Hopkins (11-2) will face North Carolina, a 15-8 winner over Cornell today, at Virginia Saturday at 2 p.m. Top-ranked North Carolina (13-0) defeated the Blue Jays by one goal last year to win the championship.
Goalie Brian Holman, who gave up six goals in one period in the Blue Jays' victory over Maryland Wednesday, stood up under a barrrage of 16 shots in the second half today and made 10 saves.
Meanwhile, Mike Donnelly broke loose to score all three of his goals in the second half. Peter Scott added two of his three goals as the Blue Jays rallied from a 6-5 halftime deficit to defeat Virginia (10-3) for the second time this year.
Virginia scored four times in the second period and shut out the Blue Jays to lead at halftime.
"We lost the tempo of the game in the second quarter," said Hopkins Coach Henry Ciccarone. "It was so similar to the first time we played them. We would rush the passes and lose it. In the second half we just tried to hold the ball a little more."
Donnelly ended Hopkins' scoring drought 5 1/2 minutes into the second half, tying the score at 6-6. After Matt Rainis was credited with a goal when the ball rolled into the net, the Blue Jays scored three goals over the next 3 1/2 minutes. The third score, a behind-the-back shot by Donnelly off a pass from Scott, put Hopkins ahead, 9-7.

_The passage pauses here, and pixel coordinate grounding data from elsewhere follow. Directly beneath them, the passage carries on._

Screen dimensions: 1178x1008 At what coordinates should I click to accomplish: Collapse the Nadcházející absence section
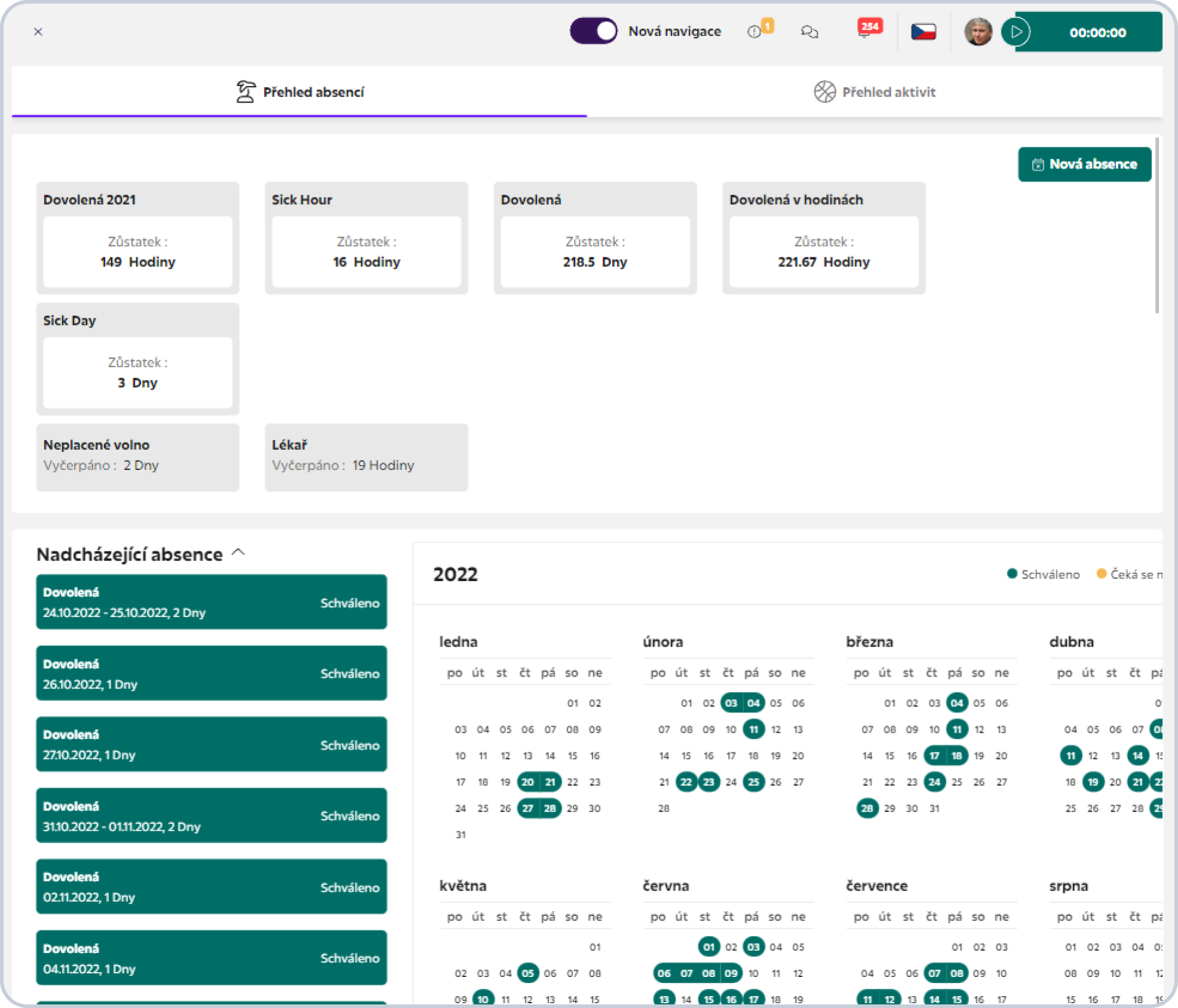[x=238, y=552]
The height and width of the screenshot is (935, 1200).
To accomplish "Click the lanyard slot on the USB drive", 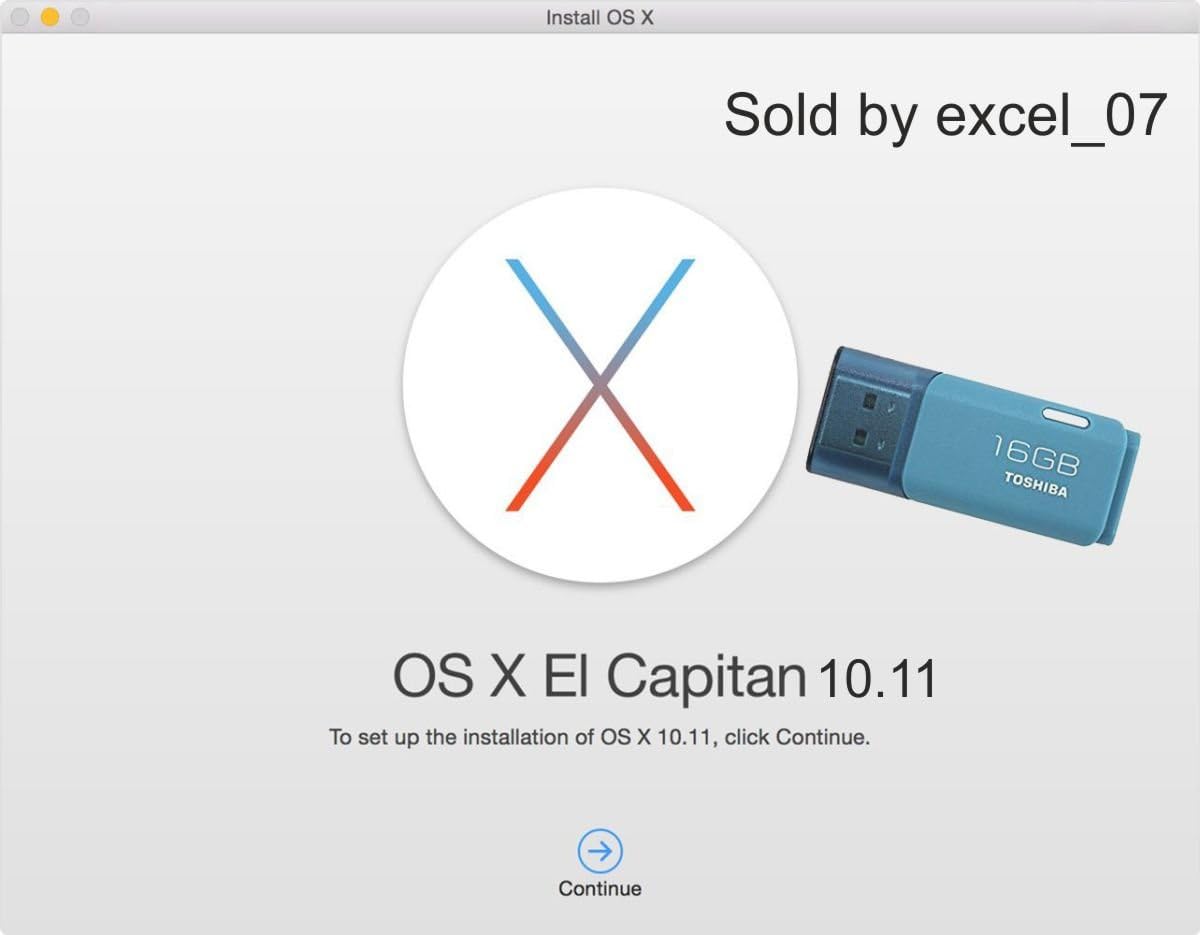I will (x=1068, y=416).
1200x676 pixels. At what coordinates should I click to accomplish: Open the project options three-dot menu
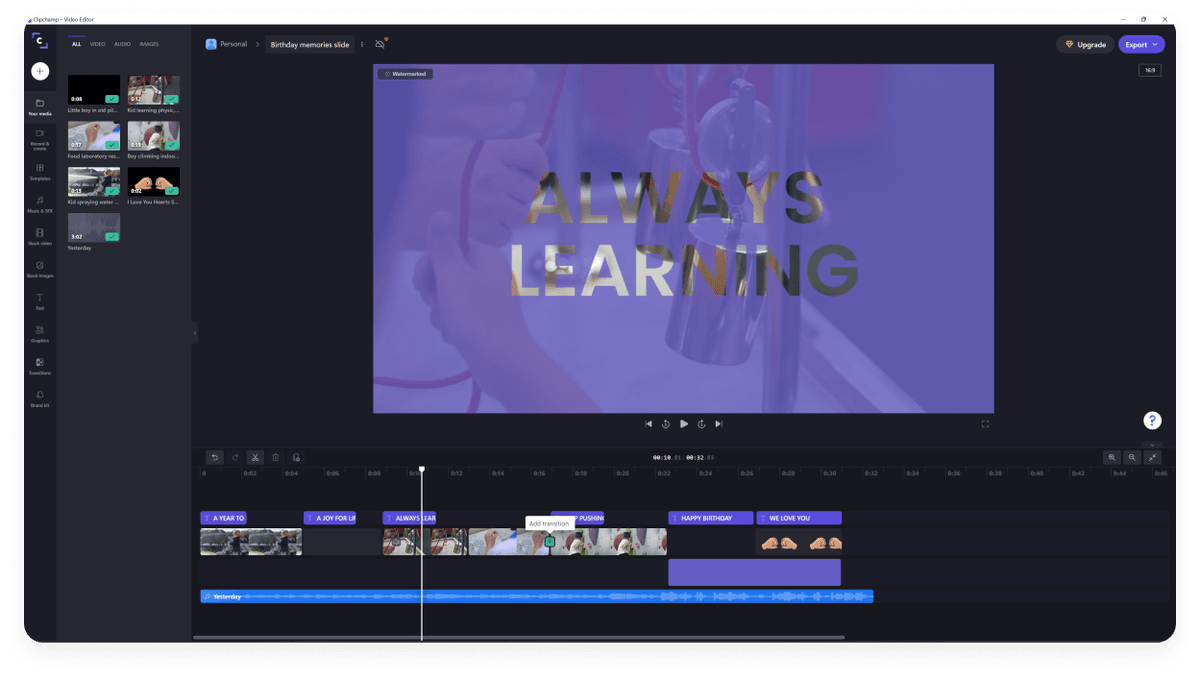(x=361, y=44)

After Scott Gerham cut the lead to 9-8 near the end of the third quarter, Scott scored twice and Jeff Cook added another goal to stretch the Blue Jays' lead to 12-8.
"We were out of the game most of the first half," said Scott, the Blue Jays' leading scorer this season with 35 goals. "The ball was at their end the whole time in the second quarter. We're not used to sitting and watching like that."
Virginia's offense evaporated after Mike Caravana left in the third period with a sprained left ankle. The junior attack man scored only twice before leaving the game but his absence forced Virginia to shuffle its extra-man offense. The Cavaliers took advantage of only two of five extra-man opportunities.